◆ Exercise prompt ◆
Your task is to repeat exactly the lines from the one with "Image resolution: width=1568" through the end of the records, both included; please leave the pictures out.

[Items from a data source]
§

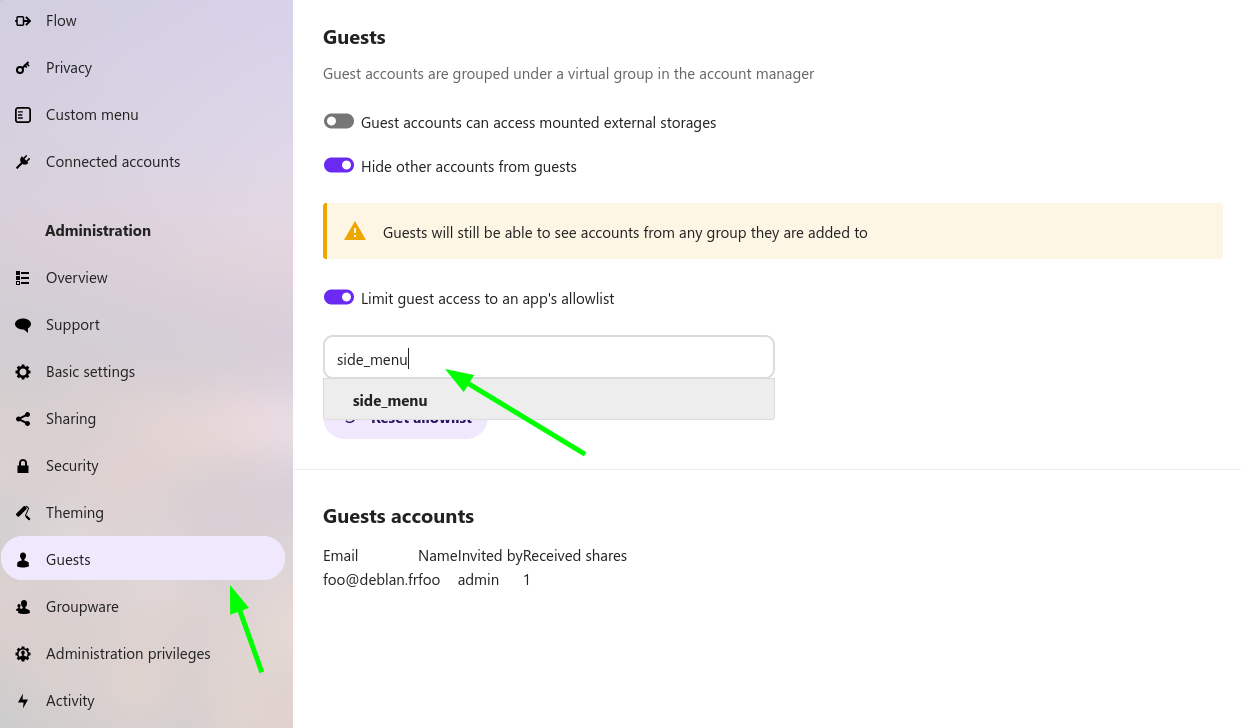Click the Privacy key icon
Image resolution: width=1241 pixels, height=728 pixels.
[23, 68]
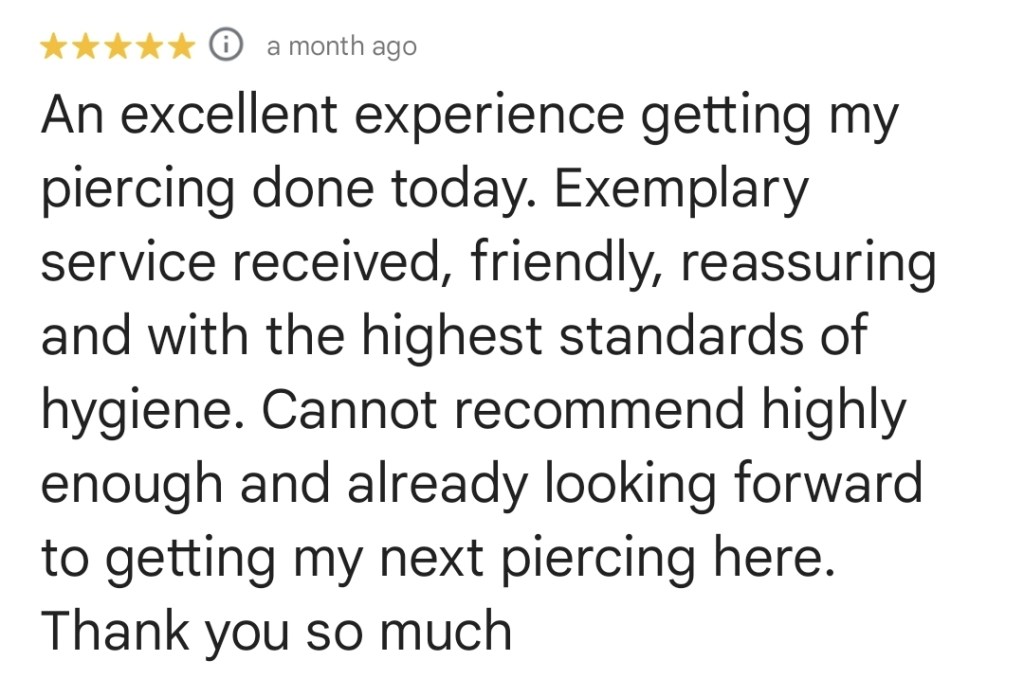This screenshot has height=696, width=1024.
Task: Click the word "already" in the review
Action: pos(438,485)
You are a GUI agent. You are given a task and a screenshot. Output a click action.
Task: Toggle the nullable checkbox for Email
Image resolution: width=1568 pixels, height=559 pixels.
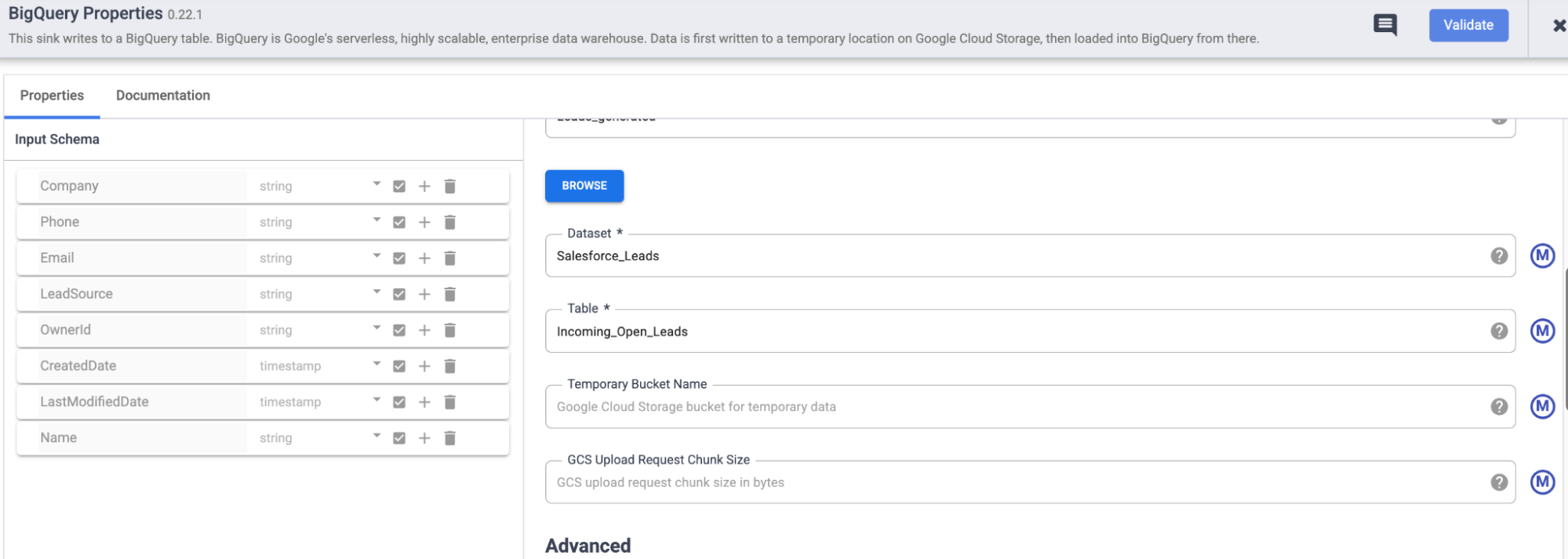tap(399, 259)
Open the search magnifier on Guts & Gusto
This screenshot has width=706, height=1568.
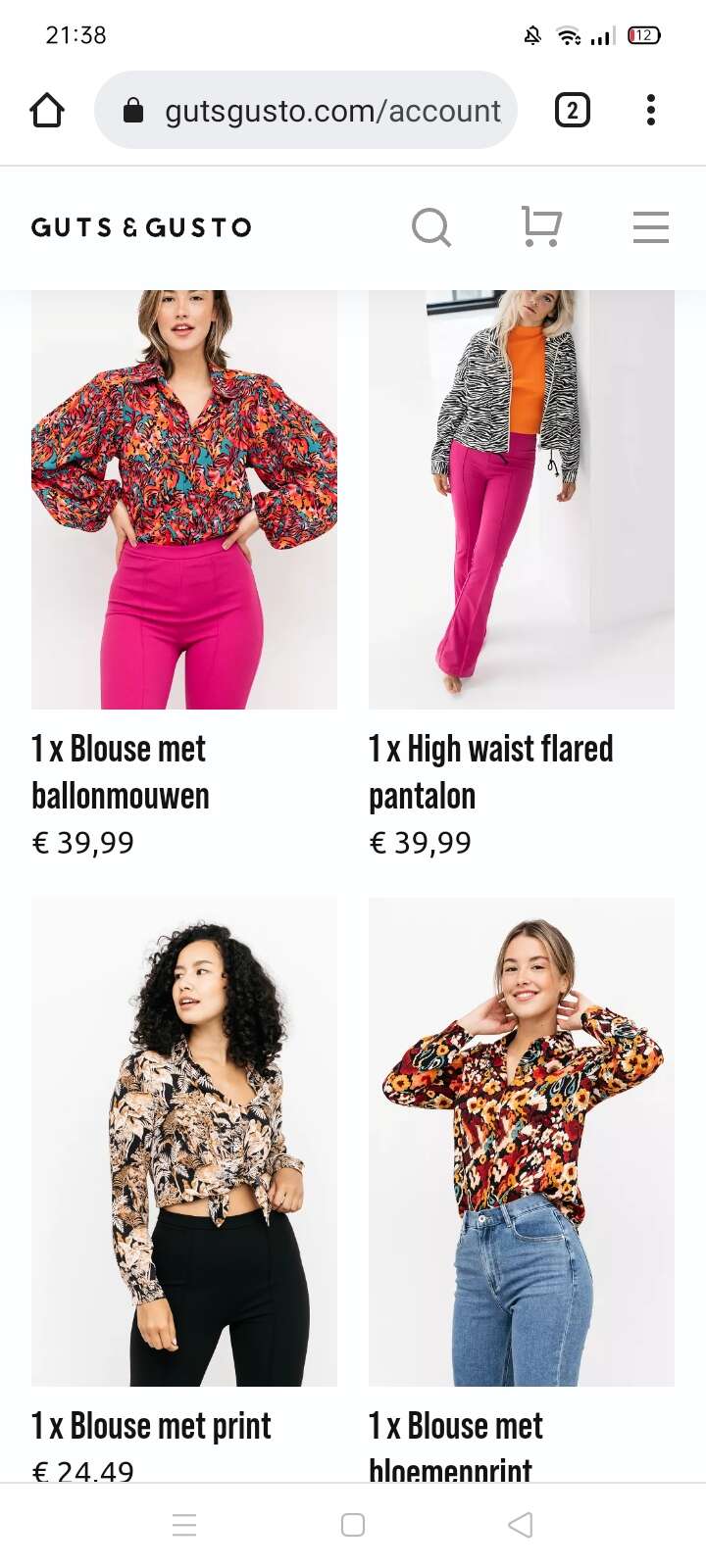pyautogui.click(x=431, y=227)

§

◆ Expected answer ◆
Image resolution: width=1568 pixels, height=559 pixels.
tap(399, 259)
Open the search magnifier on Guts & Gusto
This screenshot has width=706, height=1568.
pyautogui.click(x=431, y=227)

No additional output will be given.